No one is brave all the time. I totally get it.

That's why I always thing the ones where a bloke has gone to a stag do and gets slated by everyone and called all the names under the sun as I said in my post last night. Blokes have been called spineless because they haven't walked away from their mates and ended up in a strip club ( different story if planned and they knew about)

It's only as I've got older I've had the confidence to say to people that they must be joking if they want me to do stuff that I feel is not on. I probably have run with the crows 20 years ago!

BasketOfDeplorables · 31/07/2017 10:05

Whathave It depends on the individual circumstances, I think. Have you seen threads where the OP has said 'DH came back from a stag do saying he'd had a horrible time because there was a stripper and he didn't want to take part but everyone pressured him into it and now he feels ashamed that he didn't stand up to the group' and seen the DH called spineless?

I don't think I have - I've seen an OP who has discovered that there was a stripper after their partner has kept it from them, and ones where she's known that he went to strip clubs before they were together and is disappointed that he's taken part in the stag do knowing she doesn't like it.

I get the impression (but happy to be corrected if you don't feel this way) that you think there is a double standard, where a man gets called cowardly but a woman is told not to worry. I don't think this is the case. Plenty of posters have said they would have just left, and asked OP why she didn't.

I can see myself in the OP's position, so I would understand if DP experienced the same. However, both of us would come home and say how awful we'd felt and how under pressure, and both of us would have complete confidence that the other was being honest about not wanting to be there. Are the threads you're referring to really like this?

MrsRaymondReddington · 31/07/2017 10:34

Sounds absolutely fucking horrendous! I'd have made some excuses and left the room to phone DP to tell him. I don't think I'd be overly keen on drinking a shot from DP's bum cheeks (and he has a lovely bum!) let alone some greasy, gyrating stranger. Bleugh!

Why do people organise these hen dos thinking people want to do this sort of shit. Surely a quick email round to everyone asking opinions wouldn't be too much to ask?!

Heartofglass12345 · 31/07/2017 13:10

Sounds awful! I wouldnt want someone wangling their willy in my face or anything 🤢

Heartofglass12345 · 31/07/2017 13:12

Although i'm not sure about the objectifying thing as he obviously chooses to do that, the same as a stripper. I just think its all a bit weird to get excited by!
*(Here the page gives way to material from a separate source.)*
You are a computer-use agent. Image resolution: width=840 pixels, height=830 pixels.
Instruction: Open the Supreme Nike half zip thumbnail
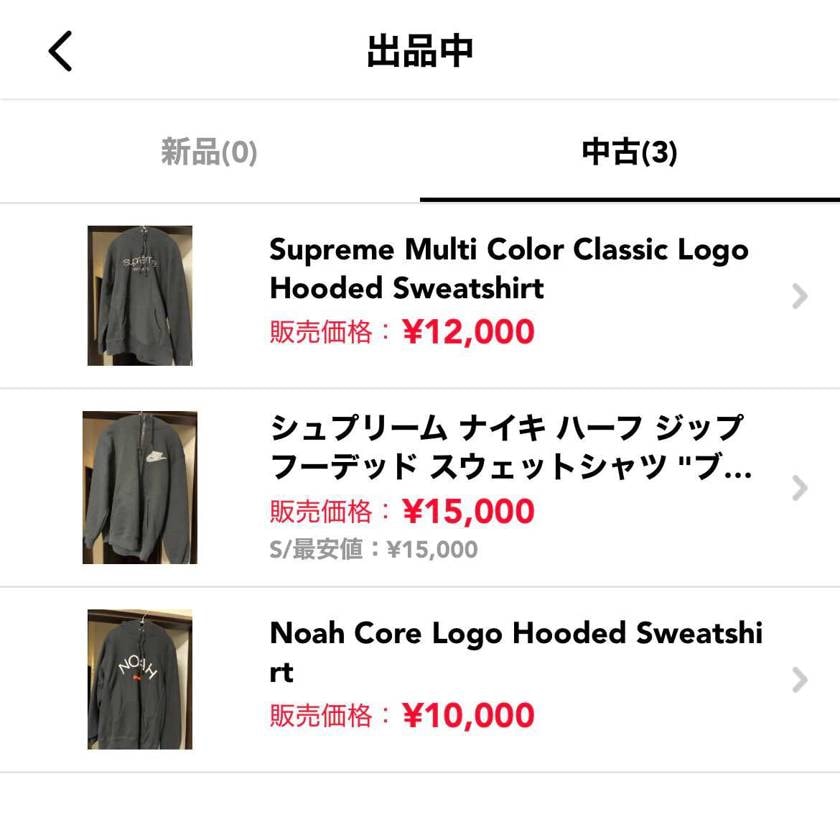point(140,487)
ThinkOfTheHorses · 31/07/2017 13:43

I would have felt humiliated if faced with that situation

Branleuse · 31/07/2017 13:49

I would not have gone along with this. Gross

2014newme · 31/07/2017 13:49

I do not believe that the butlers let you do shots out their bums, if they are proper butlers the buff not just local strippers . You don't touch them. They've served the meal and washed up when I've been on a hen night.

DeleteOrDecay · 31/07/2017 13:53

Sounds horrendous, shots from his bum ffsShock

I can't imagine my DP would be happy to find out I did a shot from another mans bum at a hen do whether it was my own or not. I definitely wouldn't be happy with him doing the same thing with a female stripper.
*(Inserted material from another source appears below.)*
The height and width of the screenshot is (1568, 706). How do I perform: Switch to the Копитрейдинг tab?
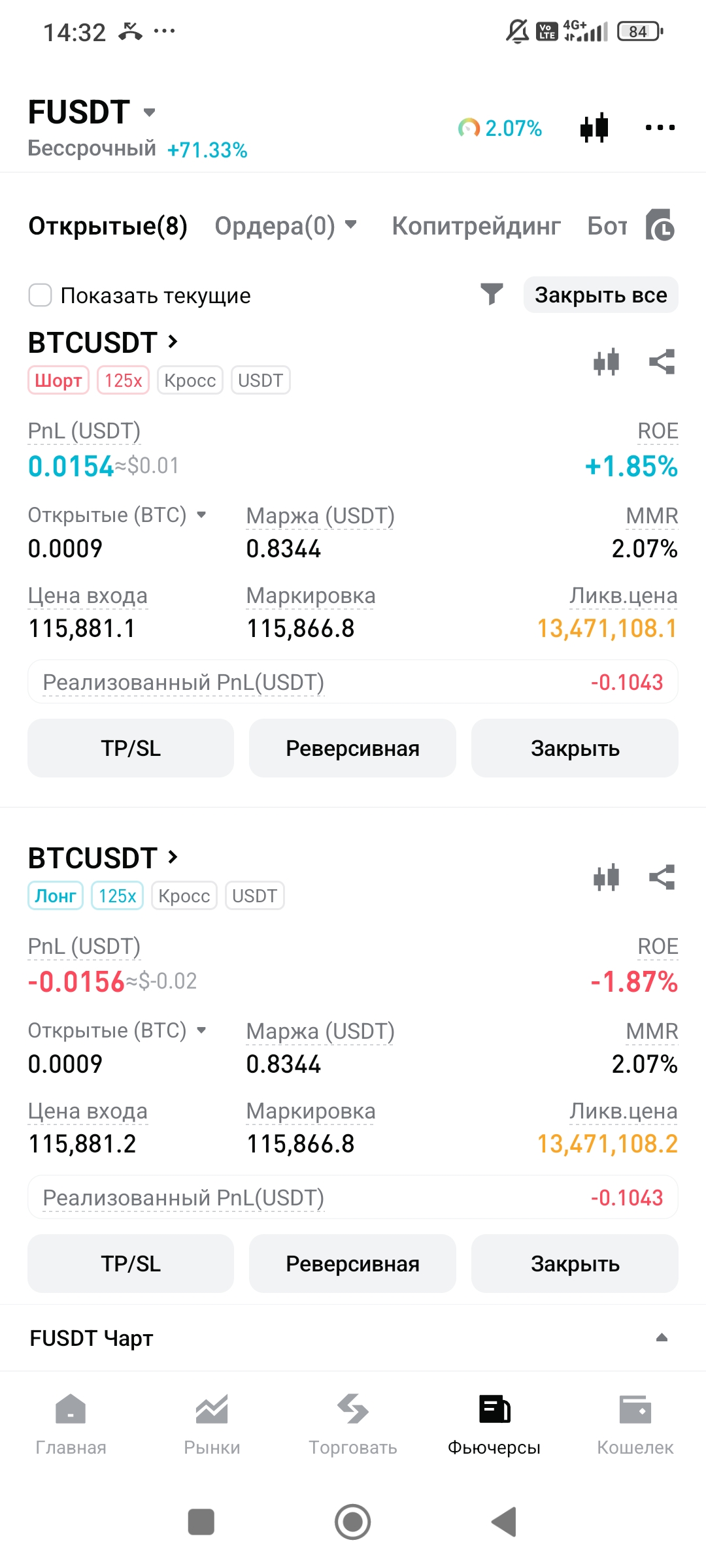[x=476, y=226]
YANBU op, the bride or who ever organised the hen party should have let everyone know what was happening so you could skip that part if you wanted.
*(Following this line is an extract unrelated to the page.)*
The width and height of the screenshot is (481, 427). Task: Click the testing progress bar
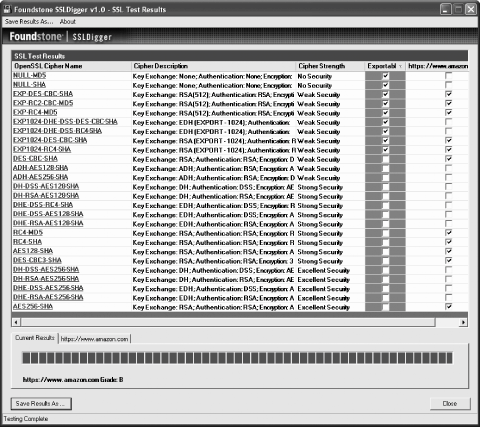(x=237, y=358)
I genuinely don't understand what is so fun about strippers and the like.

Hudson10 · 31/07/2017 14:15

If this was reversed everyone would be saying the man on a stag do was spineless and the woman should leave him because it's degrading and a deal breaker.

Yep. I know I've read a thread on here before where a dh had been on a stag night and hated it/didn't want to take part and everyone was giving him grief for not joining in.
His dw was told to LTB as he must have been enjoying it really/he was spineless etc.
This is the exact same scenario but sexes reversed, and nobody's told the OP that her dh needs to leave her as she must have been enjoying it really.
The double standards on this kind of thing is disgusting.